**TASK INPUT**
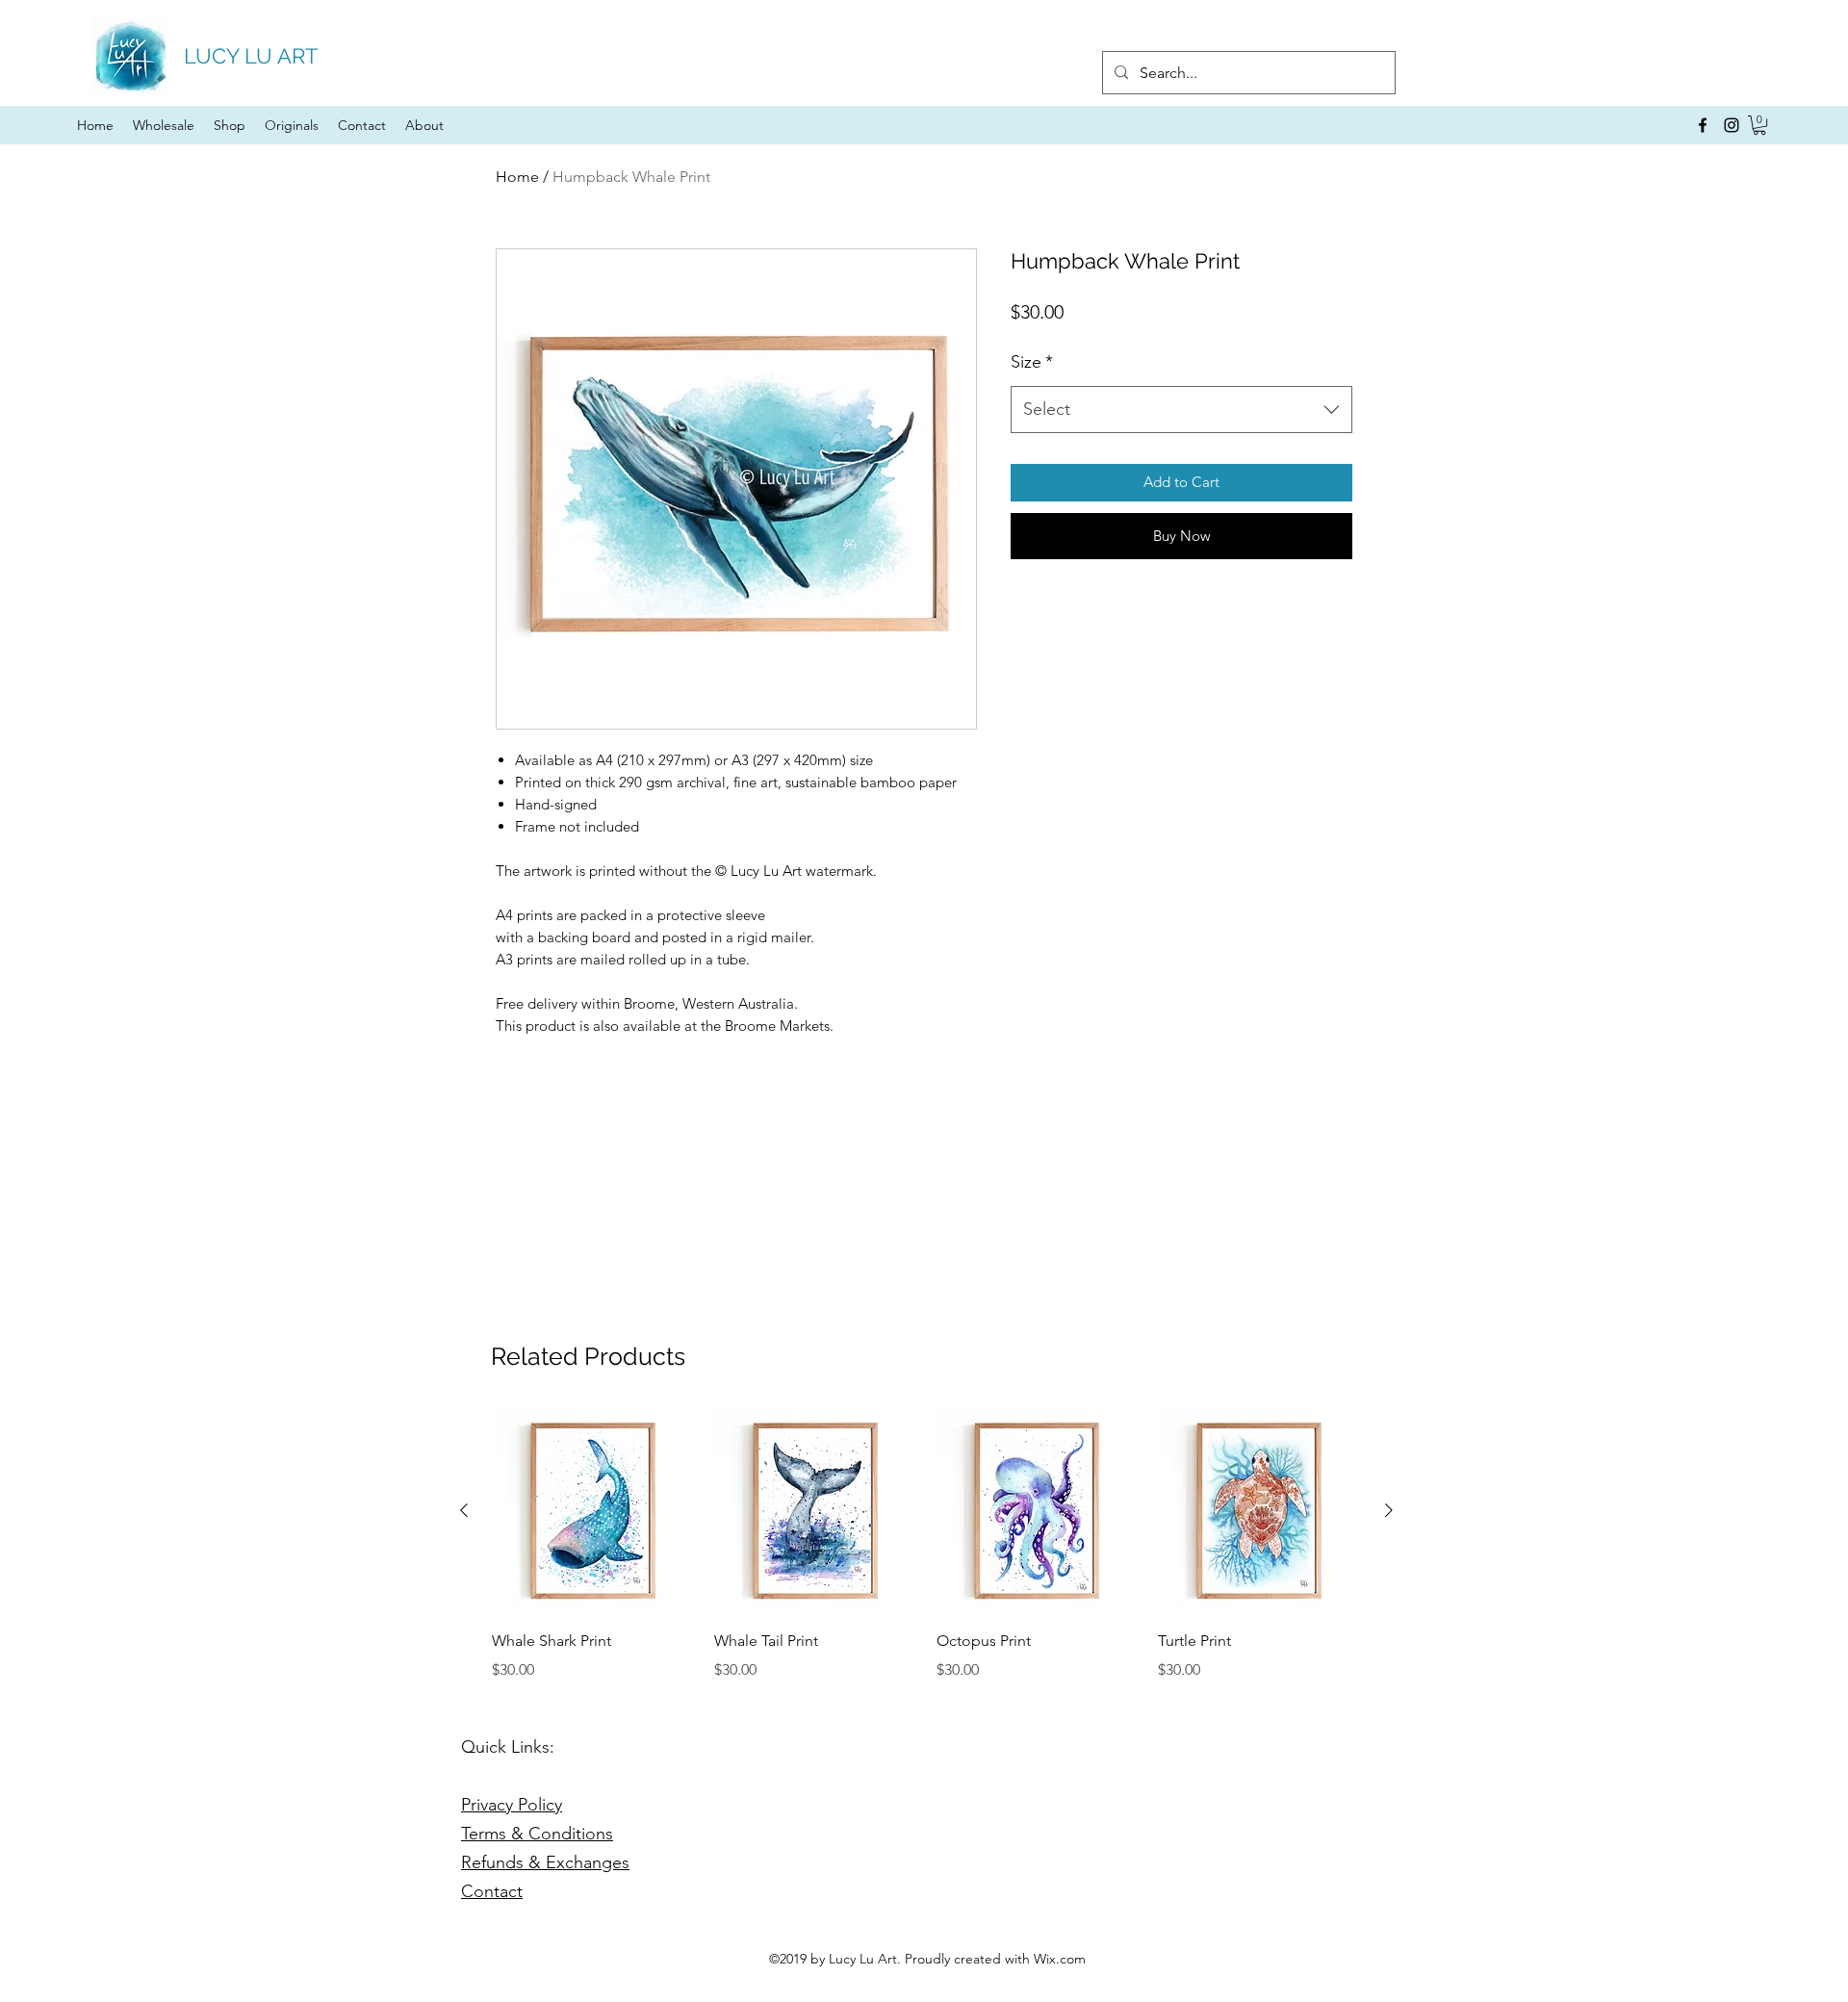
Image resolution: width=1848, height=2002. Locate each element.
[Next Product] (1388, 1510)
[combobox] (1181, 410)
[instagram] (1731, 125)
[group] (926, 1558)
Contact (492, 1891)
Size (1032, 361)
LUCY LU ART (251, 55)
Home (517, 176)
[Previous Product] (463, 1510)
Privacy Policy (511, 1804)
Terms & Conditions (537, 1833)
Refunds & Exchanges (545, 1862)
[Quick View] (593, 1510)
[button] (1759, 125)
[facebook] (1702, 125)
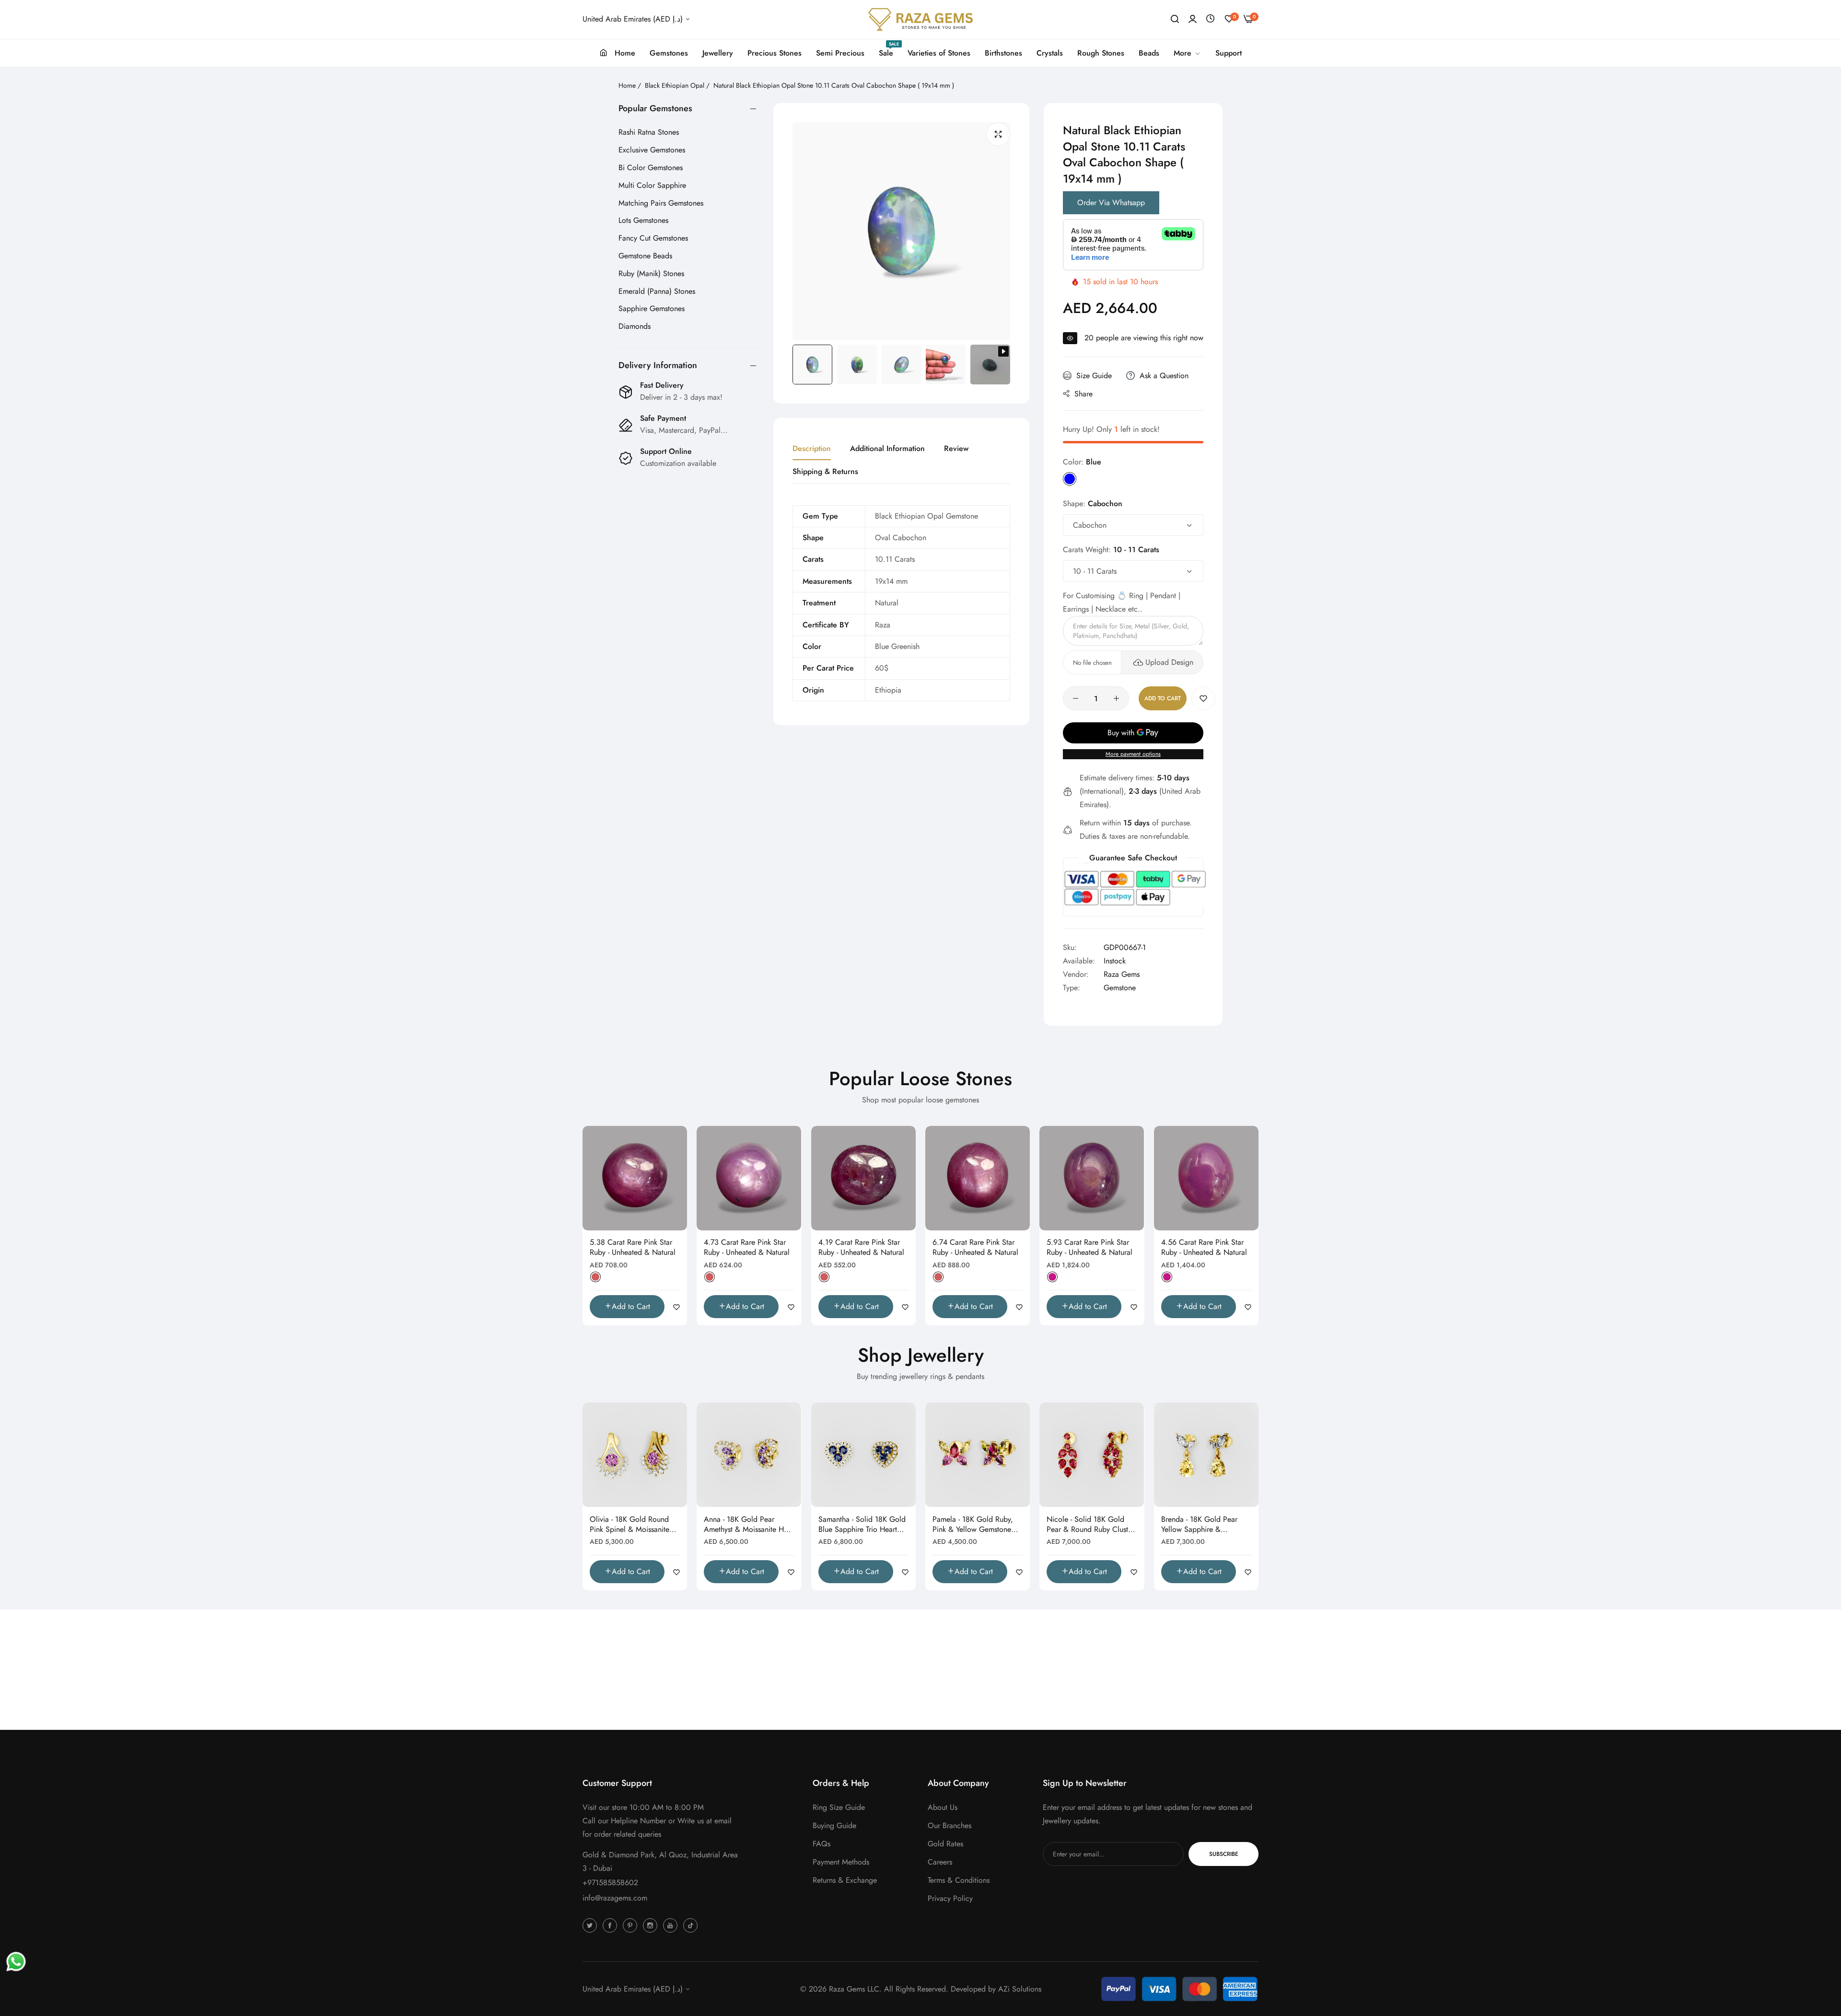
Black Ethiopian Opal (674, 85)
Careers (940, 1861)
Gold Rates (945, 1843)
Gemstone (1120, 987)
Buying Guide (834, 1825)
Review (956, 448)
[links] (591, 1925)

**PROBLEM REQUIREMENTS**
Repeat the full set of records exactly, and output no pictures.

**WORKED SOLUTION**
Image resolution: width=1848, height=2002. Locate each element.
[Next Product] (1388, 1510)
[combobox] (1181, 410)
[instagram] (1731, 125)
[group] (926, 1558)
Contact (492, 1891)
Size (1032, 361)
LUCY LU ART (251, 55)
Home (517, 176)
[Previous Product] (463, 1510)
Privacy Policy (511, 1804)
Terms & Conditions (537, 1833)
Refunds & Exchanges (545, 1862)
[Quick View] (593, 1510)
[button] (1759, 125)
[facebook] (1702, 125)
Black Ethiopian Opal (674, 85)
Careers (940, 1861)
Gold Rates (945, 1843)
Gemstone (1120, 987)
Buying Guide (834, 1825)
Review (956, 448)
[links] (591, 1925)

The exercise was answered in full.